Avança ainda que foram vendidos mais de 140.000 unidades do Nissan Leaf na Europa, sem registo de qualquer incidente crítico envolvendo a bateria. Adianta também que 99,5% dos seus veículos elétricos mantém a bateria original. 

Destaca ainda o mesmo comunicado que o pack de baterias do Leaf conta com 48 módulos que podem ser substituídos individualmente, tornando uma substituição total menos provável.

 A Nissan é a única marca em Portugal a possuir centros próprios de reparação de baterias. Neste momento existem dois centros de reparação que servem toda a rede de concessionários Nissan, número que irá crescer em breve.

O que pensa o Watts On

O Nissan Leaf tem desempenhado um papel fundamental no crescimento da mobilidade eléctrica, sobretudo na Europa. Líder de vendas também em Portugal, é utilizado por empresas e particulares no quotidiano. 

Apesar de ser um VE acessível a um número alargado de pessoas e empresas, tem um nível de sofisticação tecnológica adequado e uma fiabilidade geral à altura dos pergaminhos do construtor japonês.

É sabido que uma utilização mais intensa, com a utilização frequente de carregadores rápidos, provoca um desgaste acelerado no pack de baterias. Por esse motivo, a perda de eficiência acentuada e consequente diminuição de alcance do Nissan Leaf em causa não é, de todo, uma surpresa. 

O que surpreende é que a Nissan tenha sido apanhada desprevenida nesta situação, não encontrando rapidamente uma solução que defendesse o seu cliente.

Demora em agir tem prejuízos duradouros 

Mesmo admitindo a raridade da situação, o valor apresentado em orçamento ao proprietário deste Nissan Leaf nunca deveria ter existido.

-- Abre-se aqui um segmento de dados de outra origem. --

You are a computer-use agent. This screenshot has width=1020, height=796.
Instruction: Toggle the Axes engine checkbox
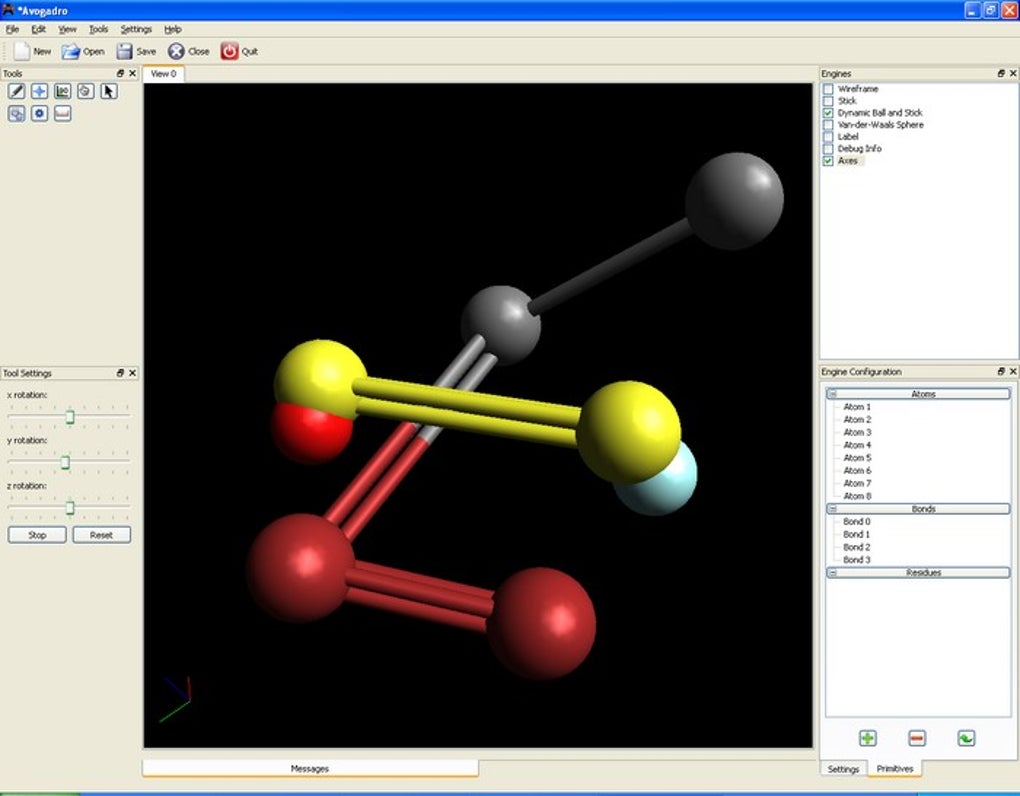[x=828, y=161]
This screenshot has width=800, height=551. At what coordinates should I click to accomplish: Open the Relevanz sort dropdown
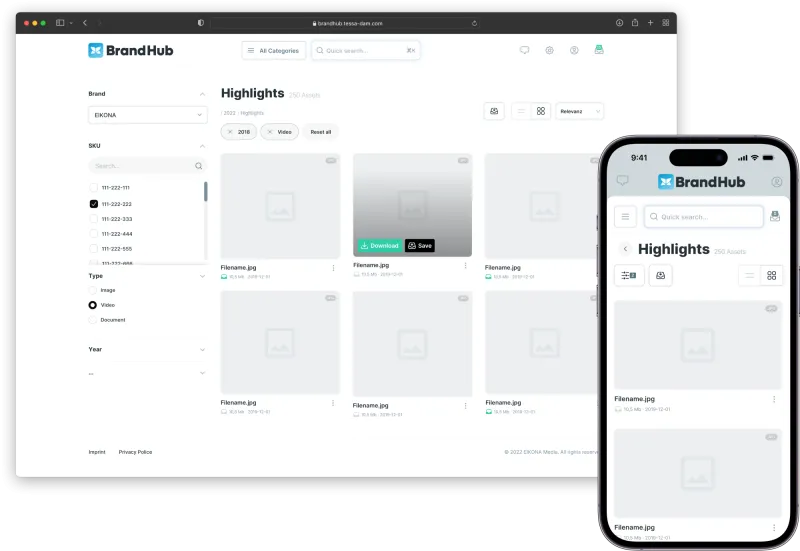click(x=580, y=112)
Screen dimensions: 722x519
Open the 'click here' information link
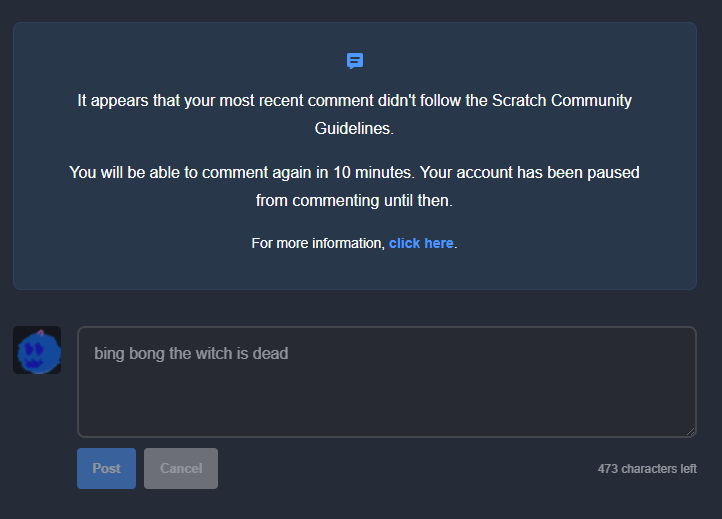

O facto de ter sido possível divulgar e debater esta questão durante várias semanas — nas redes sociais e na televisão — trouxe prejuízos certamente significativos, não só à Nissan, mas também a toda a mobilidade elétrica. 

Fica também a ideia — em que não acreditamos — de que, só depois de aparecer na televisão, é que a Nissan decidiu corrigir esta anomalia.

A reportagem televisiva, mesmo após este comunicado da Nissan, irá continuar a ser partilhada e discutida durante meses nas redes sociais, criando desconfiança num momento em que se pretende incentivar a transição para a mobilidade elétrica.

O Watts On espera que a situação sirva de lição para casos semelhantes no futuro. 

Os clientes da mobilidade elétrica têm todo o direito de esperar dos construtores soluções rápidas e proporcionais às questões que vão surgindo.